Fri 27th July 2018
Latest news and research on Myalgic Encephalomyelitis / Chronic Fatigue Syndrome
Welcome to the Seventh Emerge Australia Media and Research Digest!
One quick announcement:
There is a screening of Unrest on Thursday August 2nd (5pm start) at Melbourne Uni. The screening will be followed by a really top-notch Q&A panel made up of researchers and doctors. We will be LIVE SCREENING on the Emerge Australia facebook page for those who can’t attend in person… but we encourage as many people as possible to come if they can.

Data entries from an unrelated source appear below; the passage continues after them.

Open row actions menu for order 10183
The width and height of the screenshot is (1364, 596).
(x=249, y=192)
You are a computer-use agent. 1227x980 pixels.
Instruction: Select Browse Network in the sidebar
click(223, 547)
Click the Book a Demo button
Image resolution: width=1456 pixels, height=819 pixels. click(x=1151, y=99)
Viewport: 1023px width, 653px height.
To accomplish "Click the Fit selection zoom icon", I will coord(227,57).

You can reserve a (free) ticket here: https://www.trybooking.com/WPQK
Please do think about sharing this information with your doctor, friends and any relevant professionals if you’re in Melbourne.

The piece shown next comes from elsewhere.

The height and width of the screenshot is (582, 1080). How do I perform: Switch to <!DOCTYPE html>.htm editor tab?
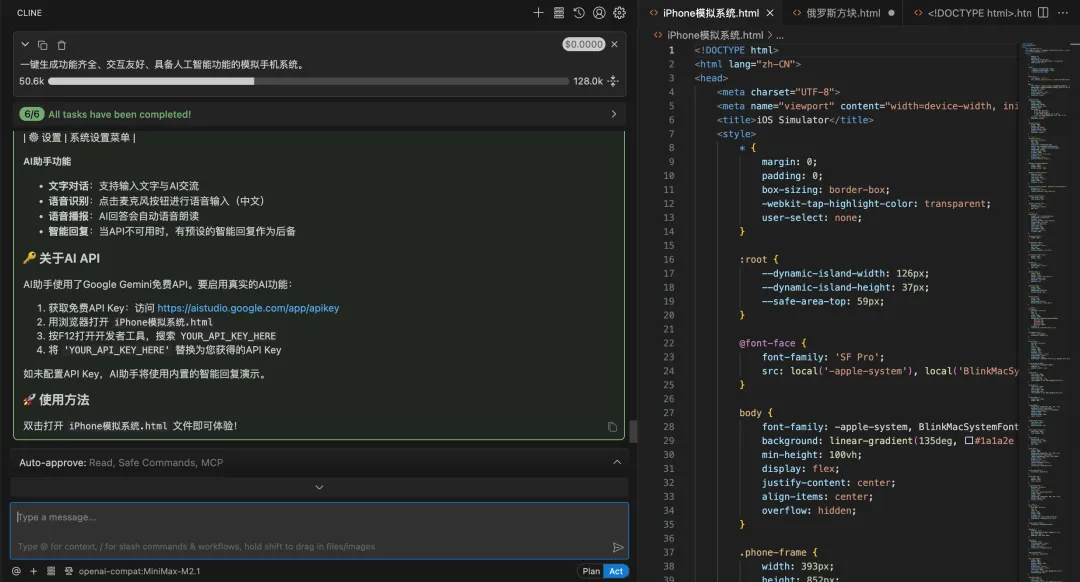[x=978, y=13]
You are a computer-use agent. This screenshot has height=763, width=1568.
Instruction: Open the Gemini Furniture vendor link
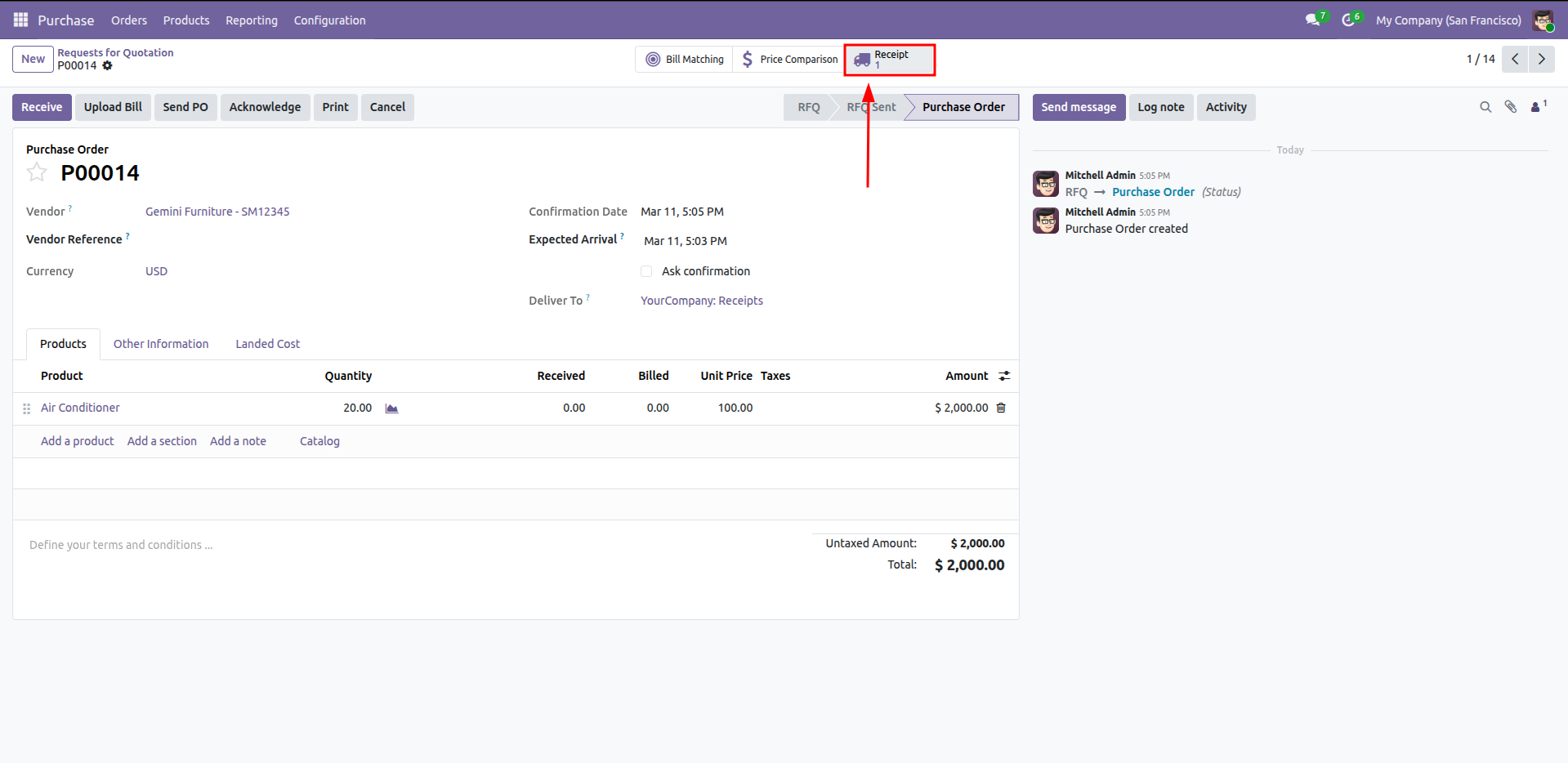click(217, 212)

We’ll also have some great buffet style food and wine to encourage networking following the event.
We hope that you enjoy the digest. Thanks for reading!

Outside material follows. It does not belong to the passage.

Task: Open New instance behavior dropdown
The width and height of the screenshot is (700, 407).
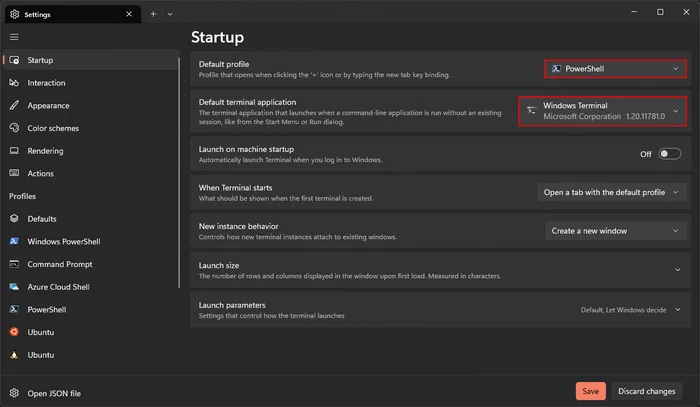Action: pyautogui.click(x=616, y=231)
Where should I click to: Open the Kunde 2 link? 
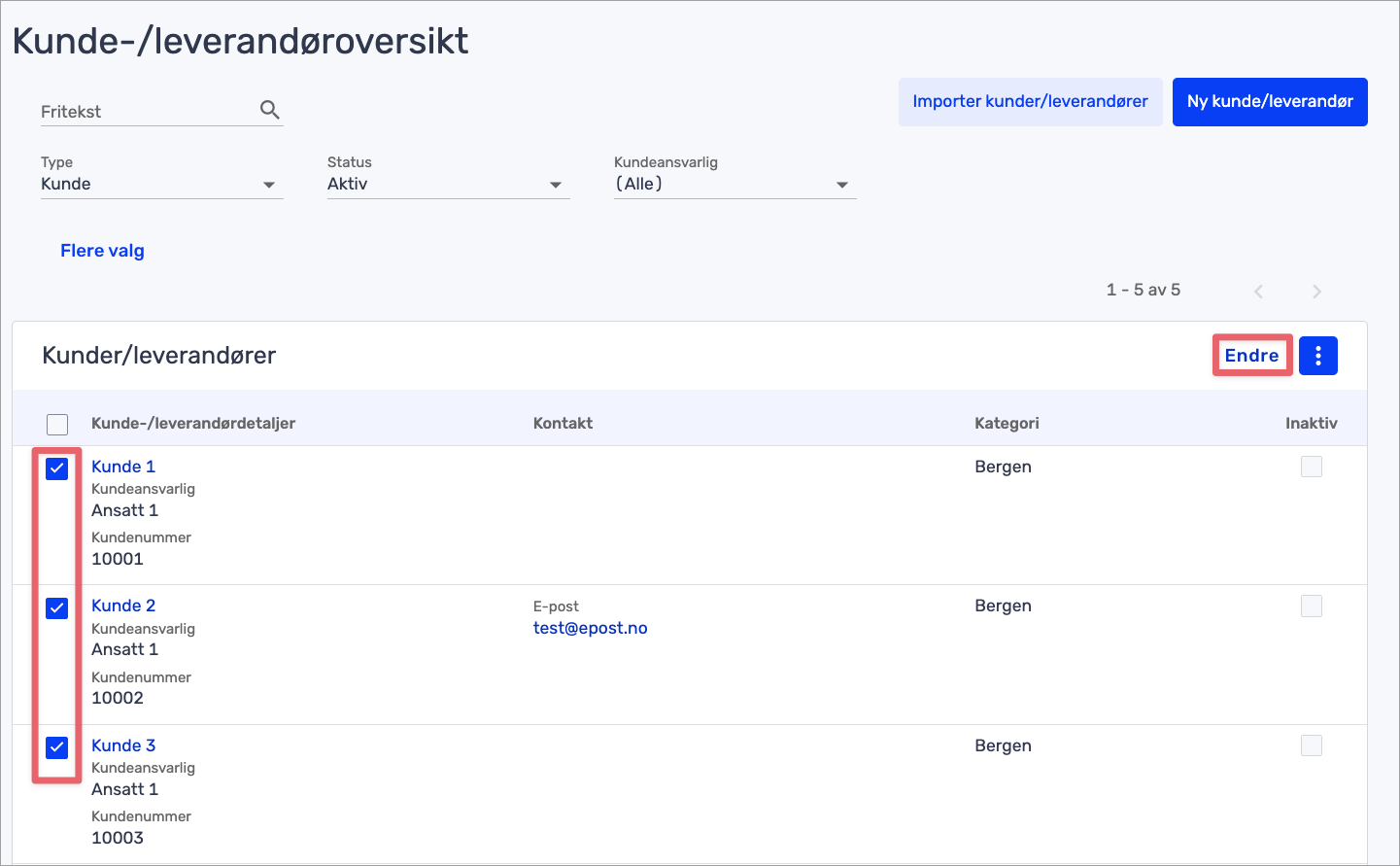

– Dr Heidi Nicholl, CEO Emerge Australia
1. Reduced Glycolytic Reserve in Isolated Natural Killer Cells from ME/CFS Patients: A Preliminary Investigation
Authors: Nguyen T, Staines D, Johnston S, Marshall-Gradisnik S
A preliminary study into the metabolic function of resting natural killer (NK) cells from ME/CFS patients has been carried out by Australia’s Griffith University. ME/CFS is associated with a significant reduction in NK cytotoxic activity. The activity depends on glycolytic flux and mitochondrial respiration to carry out cellular demands. Mitochondrial dysfunction has previously been reported in ME/CFS patients. Mitochondrial stress and glycolytic stress were measured in the study. The study compared six ME/CFS patients and six healthy controls (matched by age and gender). The median age of participants was around 50 years old.
The results showed a significant reduction of glycolytic reserve in resting NK cells from ME/CFS patients compared with healthy controls, where no statistically significant difference was found for mitochondrial respiration between patients and healthy controls.
Findings from the study indicate that resting NK cells in ME/CFS have a reduced ability to increase glycolytic flux to respond to high energetic demands for ATP production. Therefore, further investigation should be done for the identified reduced glycolytic reserve in resting NK cells in order to understand the pathogenesis of ME/CFS.
2. Severe Eosinophilic Colitis Following Treatment with Gabapentin and Pregabalin in ME/CFS Patient
Authors: Fragkos KC, Barragry J, Fernando CS, Novelli M, Begent J, Zárate-Lopez N
Gabapentin and pregabalin are commonly prescribed medicines to control pain for people who suffer from ME/CFS. In this case report, a young female adult with ME/CFS was treated with the two medications. Following treatment she experienced abdominal pain, diarrhoea, and eosinophilia which improved after the medications were discontinued.
Although it is a rare clinical condition and the mechanism is still unclear, suspicion of eosinophilic colitis should be raised for patients with such symptoms following treatment with gabapentin or pregabalin.
3. Data from Metabolite and Microbiome Study takes Scientists a Step Closer to a Test for Chronic Fatigue Syndrome
A study at the Centre for Infection and Immunity (CII) at Columbia University has identified irregular metabolite levels within ME/CFS patients. They found that by combining these results with data from a previous microbiome study, they can predict whether someone has ME/CFS with a confidence level of 84 per cent.
Metabolites are microscopic by-products of human and microbial metabolic processes. The study involved blood samples from fifty ME/CFS patients and fifty controls which identified altered levels of metabolites suggestive of dysfunction of the mitochondria. The previous microbiome study identified that people with ME/CFS had abnormal levels of gut bacteria. By combining these two studies, they reported an 84 percent accuracy in identifying ME/CFS.
The research also allows for the possibility that researchers may soon be able to engineer an animal model of ME/CFS which could then be used to test hypotheses about the illness and develop treatments.
4. Unrest Wins the Independent Lens Award!
Airing weekly on PBS primetime in America ‘Independent Lens’ is television’s largest showcase of independent documentary films. Each year they hold an audience vote to decide the best film from the previous year.
This year the Independent Lens Audience Award for best documentary from 2017-2018 was awarded to Unrest – with a record number of votes recorded! Independent Lens announced the win as follows:-
“Congrats to filmmaker Jennifer Brea and her team on this honor. And congrats as well to all the films on an exciting, hard-fought contest which showed how many of our fans loved a diverse array of films broadcast this season. Thanks to all of you who voted.”